Correa emprendió su propia compañía en el sector inaugurando la agencia de viajes Pasadena (1994) y predisponiéndola a la organización de eventos y viajes de placer para sujetos cualificados.
Siendo un joven botones de hotel pudo observar las debilidades humanas en el ascensor y la alcoba
Era el embrión de la Gürtel, pero requería para desarrollarla no tanto una conexión ideológica —Correa se definió simpatizante del socialismo en su primera intervención del proceso— como una “sensibilidad” política. Acaso un tesorero-pinturero del PP llamado Luis Bárcenas que parecía embalsamado en colonia y al que hizo la corte durante meses. Y que resultaba inmune a las tentaciones hasta que le requirió por teléfono el primer favor.
—Francisco, necesito urgentemente unas habitaciones de hotel en Madrid. ¿Me las puedes conseguir?
Y Francisco se las consiguió, inoculando en Luis Bárcenas —y viceversa— la conveniencia de un acuerdo fundacional que convertiría la empresa de Correa en cliente prioritario para la organización de congresos, fiestas y mítines. Ya se ocupaba Don Vito de los agradecimientos en dinero y en especie, del mismo modo que prolongaba su influencia a espacios de negocio tan interesantes como el sector inmobiliario y los concursos públicos adjudicados de antemano. Según la investigación, Francisco Correa amañó contratos por valor de 353 millones de euros.
Por eso decía en el juicio, salivando las eses, que había ganado muchísimo dinero. Admitía que había complacido a alcaldes y concejales. Que había suministrado de confeti los cumpleaños de la prole de Ana Mato. Reconocía incluso que las mordidas alcanzaron a los ministerios, pero nunca hasta el extremo de confesar que el titular de Obras Públicas, Francisco Álvarez Cascos, estuviera involucrado en la trama ni que le correspondiera el acrónimo PAC que aparece en los papeles de Bárcenas.
Tiraba de la manta Correa, pero sin dejar desnudos a los antiguos jerarcas del PP. Y neutralizaba con urgencia el escándalo que hubiera supuesto la implicación de Mariano Rajoy en la financiación irregular del partido. Su llegada a la jefatura del PP, dijo, puso fin a la trama y constriñó a Correa a marcharse a Valencia.
Habla tanto como esconde Francisco Correa, quizá para prevenirse de las consecuencias derivadas de un aforismo mafioso aplicado a los arrepentidos: “Cantar, cantaba muy bien, pero no sabía volar”.
Le ha copiado a Aznar
la arrogancia para atribuir a Bárcenas la ingeniería del escándalo
Sostenía el difunto juez Pedreira que el caso Gürtel removería los cimientos del Estado. No es verdad, menos aún cuando el megajuicio a la época oscura del PP —1999-2005— se produce al mismo tiempo que Mariano Rajoy renueva su contrato como presidente del Gobierno.

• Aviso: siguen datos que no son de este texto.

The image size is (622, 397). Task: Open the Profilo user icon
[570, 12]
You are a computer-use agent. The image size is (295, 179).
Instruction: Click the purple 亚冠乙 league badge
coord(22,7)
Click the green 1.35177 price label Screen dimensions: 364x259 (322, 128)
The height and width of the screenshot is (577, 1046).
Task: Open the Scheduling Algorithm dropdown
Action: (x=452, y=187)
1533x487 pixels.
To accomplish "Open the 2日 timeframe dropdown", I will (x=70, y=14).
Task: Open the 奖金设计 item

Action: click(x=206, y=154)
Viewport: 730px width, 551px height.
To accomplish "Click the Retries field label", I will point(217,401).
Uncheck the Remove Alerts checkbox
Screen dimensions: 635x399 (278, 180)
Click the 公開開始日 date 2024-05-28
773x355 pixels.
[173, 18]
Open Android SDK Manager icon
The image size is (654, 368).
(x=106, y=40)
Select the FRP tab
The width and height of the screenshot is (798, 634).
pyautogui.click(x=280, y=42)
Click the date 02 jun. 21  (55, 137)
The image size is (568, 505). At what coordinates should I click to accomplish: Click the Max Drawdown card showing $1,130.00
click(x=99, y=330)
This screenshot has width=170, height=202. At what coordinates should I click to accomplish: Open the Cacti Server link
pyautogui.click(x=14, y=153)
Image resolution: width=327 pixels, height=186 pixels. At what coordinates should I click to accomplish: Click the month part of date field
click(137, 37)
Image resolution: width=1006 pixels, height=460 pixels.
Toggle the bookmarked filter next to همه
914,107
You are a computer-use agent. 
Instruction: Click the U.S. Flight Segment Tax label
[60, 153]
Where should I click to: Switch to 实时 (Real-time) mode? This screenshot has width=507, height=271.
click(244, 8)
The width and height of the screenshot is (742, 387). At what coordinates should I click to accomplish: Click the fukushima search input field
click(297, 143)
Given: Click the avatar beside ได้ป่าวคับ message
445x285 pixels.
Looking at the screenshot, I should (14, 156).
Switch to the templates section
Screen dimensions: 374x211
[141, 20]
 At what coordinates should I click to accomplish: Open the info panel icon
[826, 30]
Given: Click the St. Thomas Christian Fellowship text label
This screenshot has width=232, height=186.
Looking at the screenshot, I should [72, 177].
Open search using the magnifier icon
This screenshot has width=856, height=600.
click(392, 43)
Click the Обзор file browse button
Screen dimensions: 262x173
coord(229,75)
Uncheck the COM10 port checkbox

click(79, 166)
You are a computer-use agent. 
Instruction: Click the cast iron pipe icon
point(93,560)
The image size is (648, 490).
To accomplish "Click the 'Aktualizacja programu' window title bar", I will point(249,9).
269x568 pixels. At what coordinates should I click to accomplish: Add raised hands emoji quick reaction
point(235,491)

Ni siquiera Correa ha involucrado a José María Aznar. Le ha copiado la arrogancia y las muletillas —“mire usté”, repetía a la fiscal— para atribuir a Luis Bárcenas toda la responsabilidad en la ingeniería del escándalo. Se trata de demostrar que el PP fue una víctima del tesorero. Y que Bárcenas se quedaba con las comisiones.
La versión tendría más credibilidad si no fuera porque los papeles demuestran una entrañable solidaridad en el reparto del dinero y porque el propio Correa se había convertido en un inquilino de Génova, 13. Declaró en el juicio que la sede del PP era su casa. Que entraba al garaje con tarjeta propia. Y que se cruzaba con Aznar en la zona noble de los despachos, nunca para hablar, sino para intercambiar sonrisas. Ellos sabrán.
Gürtel significa cinturón, correa, en alemán. Y fue el ingenioso sobrenombre que la Guardia Civil patentó para dotar a la trama de cierto cosmopolitismo, aunque puede que Francisco Correa, ensimismado en la ignorancia, todavía no lo sepa.